でも、本人は「世界の中心で、愛をさけぶ」(2004年・日本)並みの不治の病に罹ってはりまして、ある意味で、死ぬまでには何かを、何とか達成したいとゆう「生きる」(1952年・日本)みたいな作りを目指してはるようどす。

そうなんでおます。ヒロインのユー・ナンはんは、死期が迫っとんのやったら、夫やコドモ関係なしにやね、ヤッパ、やりたいことやりたいやん、に目覚めはります。それは何かと申しますれば、初恋相手との再会でおました。

実は、1~2分の長回しの撮影シーンのいくつかは、この映画のキモ的表現シーンになっとるのでおます。

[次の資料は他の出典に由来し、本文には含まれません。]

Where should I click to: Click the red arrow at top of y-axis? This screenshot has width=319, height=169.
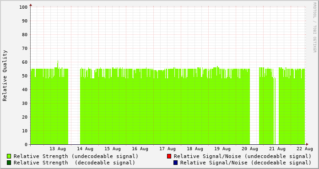(31, 5)
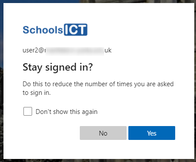The height and width of the screenshot is (162, 196).
Task: Confirm staying signed in with Yes
Action: pos(152,133)
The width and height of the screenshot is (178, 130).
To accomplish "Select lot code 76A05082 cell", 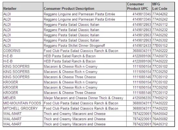I will pyautogui.click(x=163, y=119).
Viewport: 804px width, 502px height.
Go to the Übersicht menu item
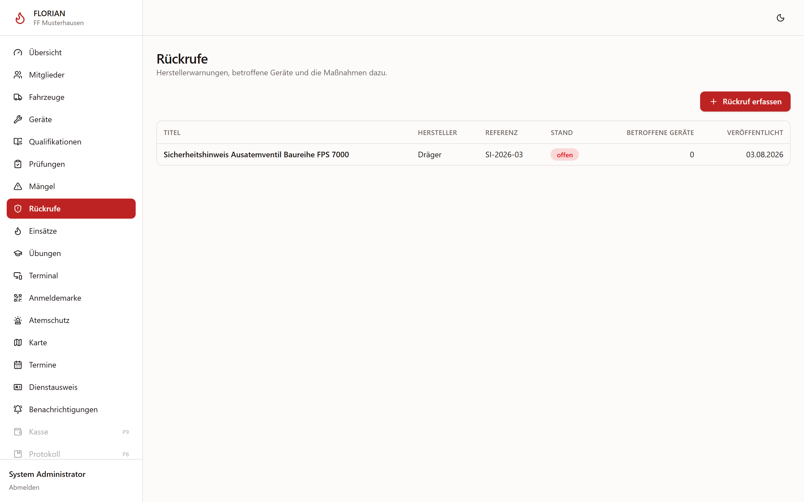(71, 52)
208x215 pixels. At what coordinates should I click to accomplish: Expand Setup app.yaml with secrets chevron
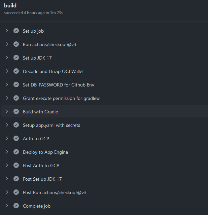tap(7, 125)
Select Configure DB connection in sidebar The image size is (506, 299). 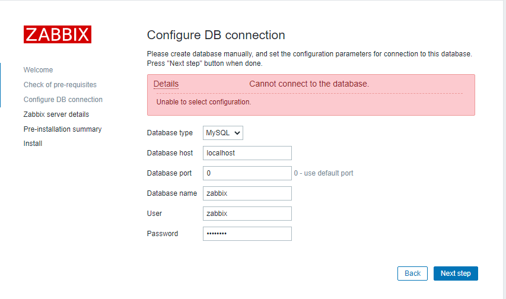[63, 100]
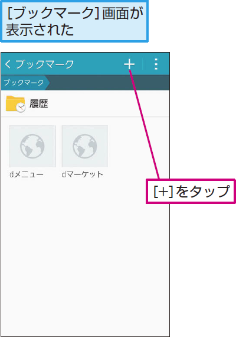Go back using the left chevron
The width and height of the screenshot is (236, 337).
(8, 64)
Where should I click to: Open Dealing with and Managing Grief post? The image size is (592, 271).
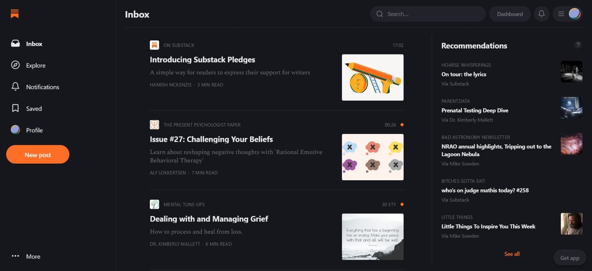click(x=209, y=219)
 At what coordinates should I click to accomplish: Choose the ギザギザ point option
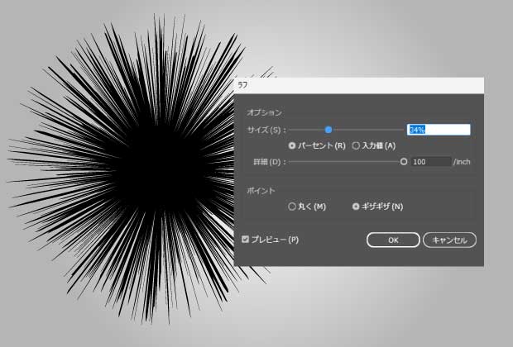356,207
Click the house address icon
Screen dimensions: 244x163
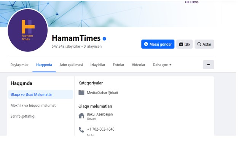point(81,116)
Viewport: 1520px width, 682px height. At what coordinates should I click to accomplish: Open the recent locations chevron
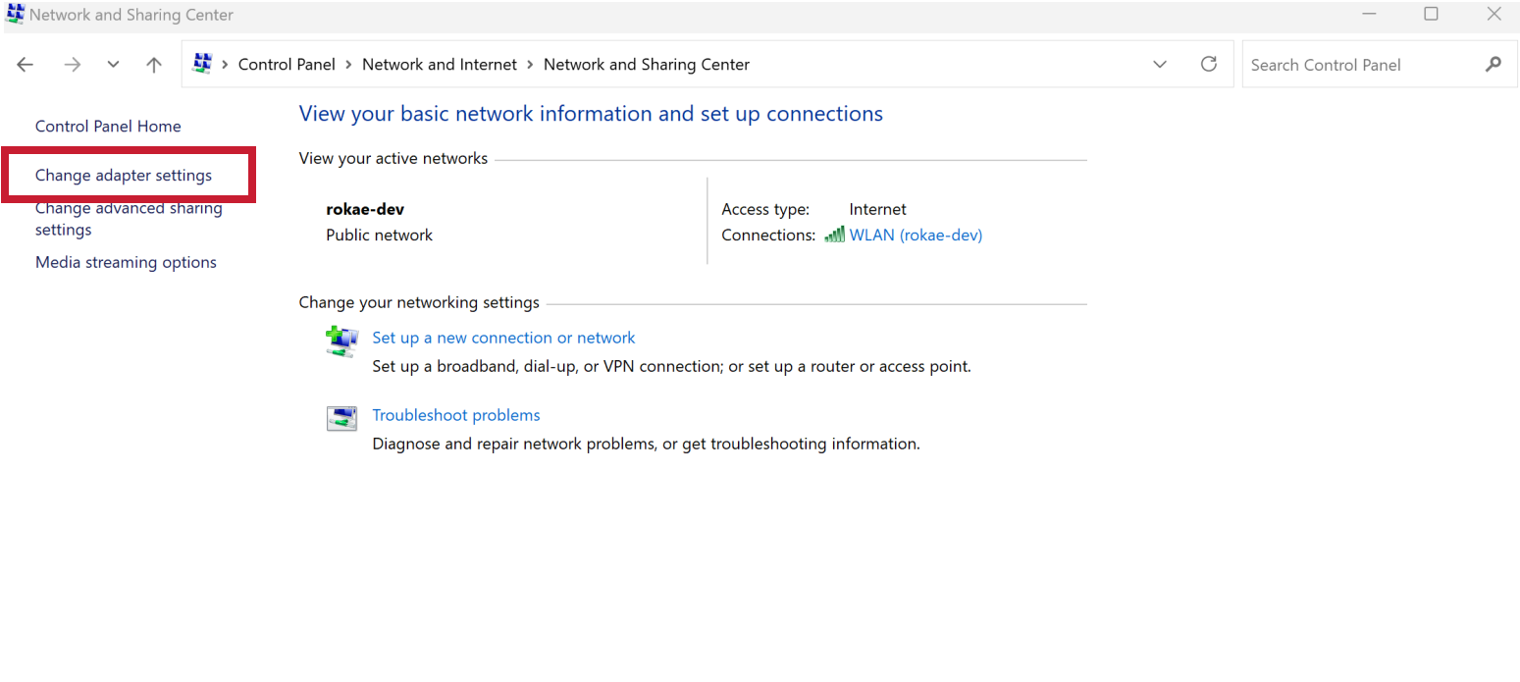pos(113,65)
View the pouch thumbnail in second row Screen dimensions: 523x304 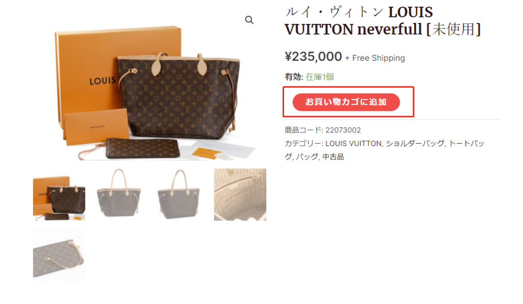(x=59, y=255)
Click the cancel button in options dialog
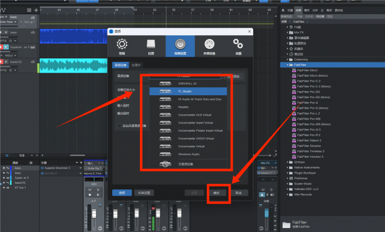The height and width of the screenshot is (232, 385). [x=238, y=192]
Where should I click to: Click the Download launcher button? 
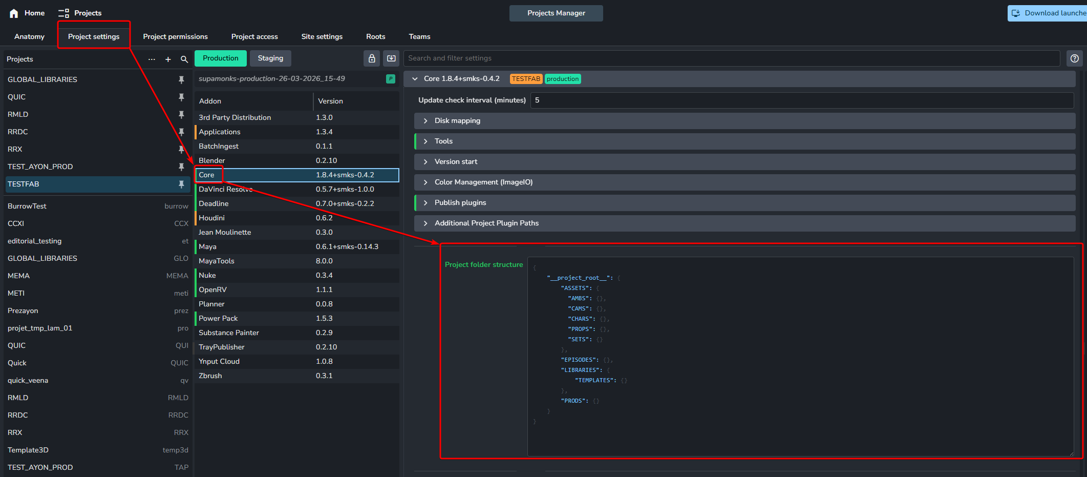point(1048,13)
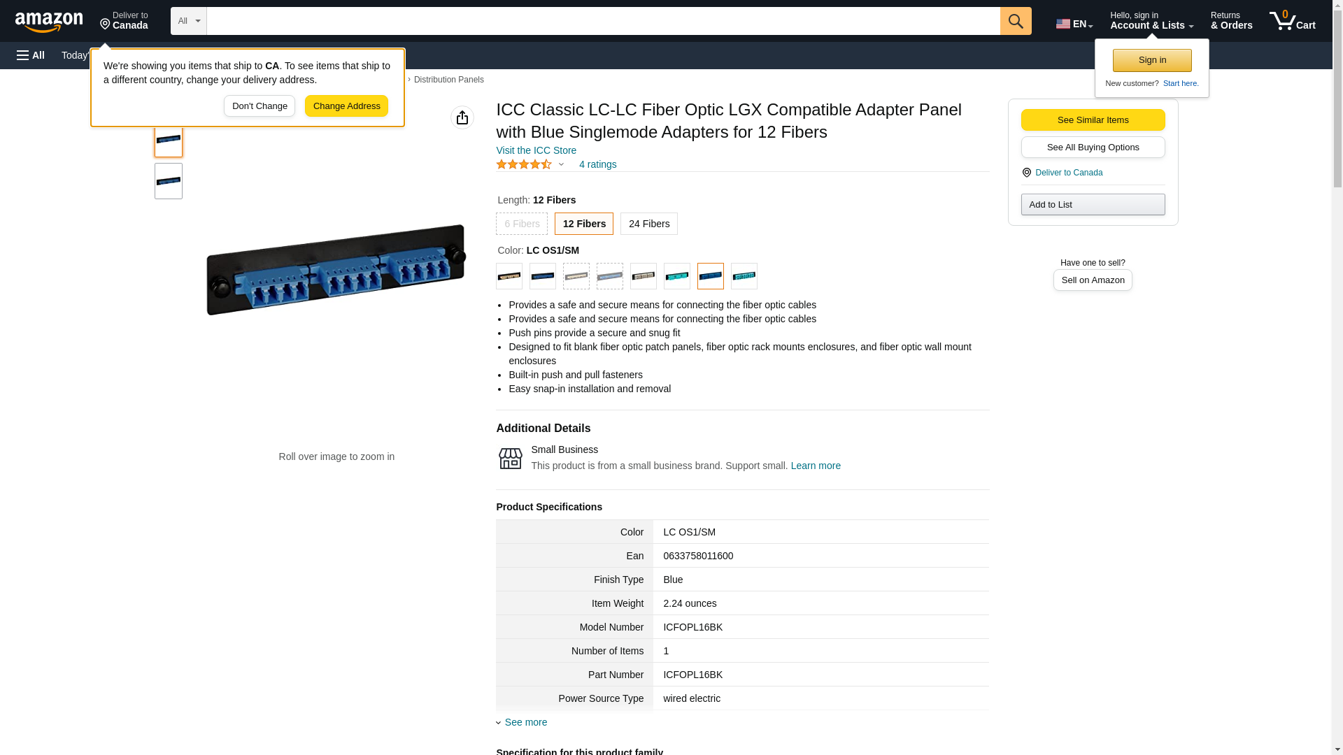Open the All hamburger menu
The width and height of the screenshot is (1343, 755).
pos(31,55)
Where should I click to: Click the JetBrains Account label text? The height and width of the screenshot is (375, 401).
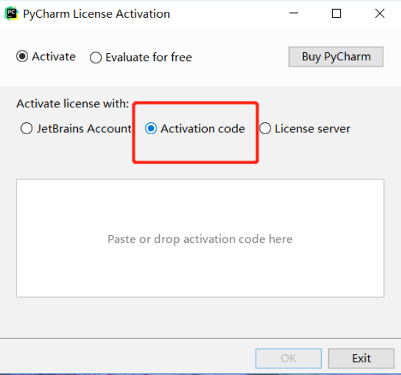coord(84,128)
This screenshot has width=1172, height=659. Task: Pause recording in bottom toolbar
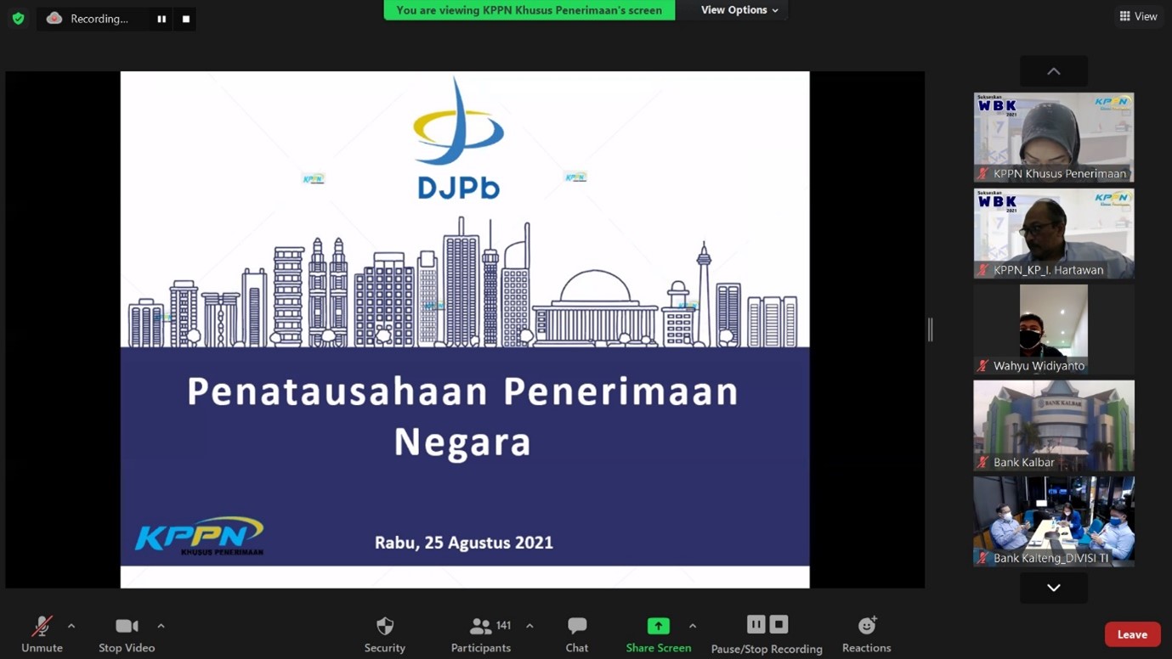click(x=756, y=624)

中でも、固定の撮影によるヒロインが自殺しようとするシーンとか、電車に轢かれて自殺しようとする、移動撮影シーン、初恋相手との会食シーンを窓を通した外から映し、ゆっくり移動撮影でカメラが中へ入ってきたり、花火を見る幻視的ラストシーンだとか…。この種の中国系ヒロイン映画に、よく見られよります長回し撮影なのでおますが、チャン・ツィイーちゃんとかが出る映画とは、随分ちごておる作りなのでおます。

なんと言いましても、リズムが違いよります。例えば、この種の映画を見れば、たるそう、だるそうやんかー、なんて感想があったりするんやけど、それらは全てヒロインたちのけだるさが、見てるみなさんの心の中に、入ってきとるっちゅうことなんやないかいなと、ボクは思います。

本作のワン・チュアンアン監督と申せば、「トゥヤーの結婚」(2007年・中国)に続き、本作と同じく公開待機作の最新作「団円」(2009年・中国)が、ベルリン国際映画祭で最高賞の金熊賞を受賞してはります。「団円」は男の兵士人間ドラマらしいけど、監督は、女性の描き方がヤッパ、うまいッス。本作もまた、そんな1本でおました。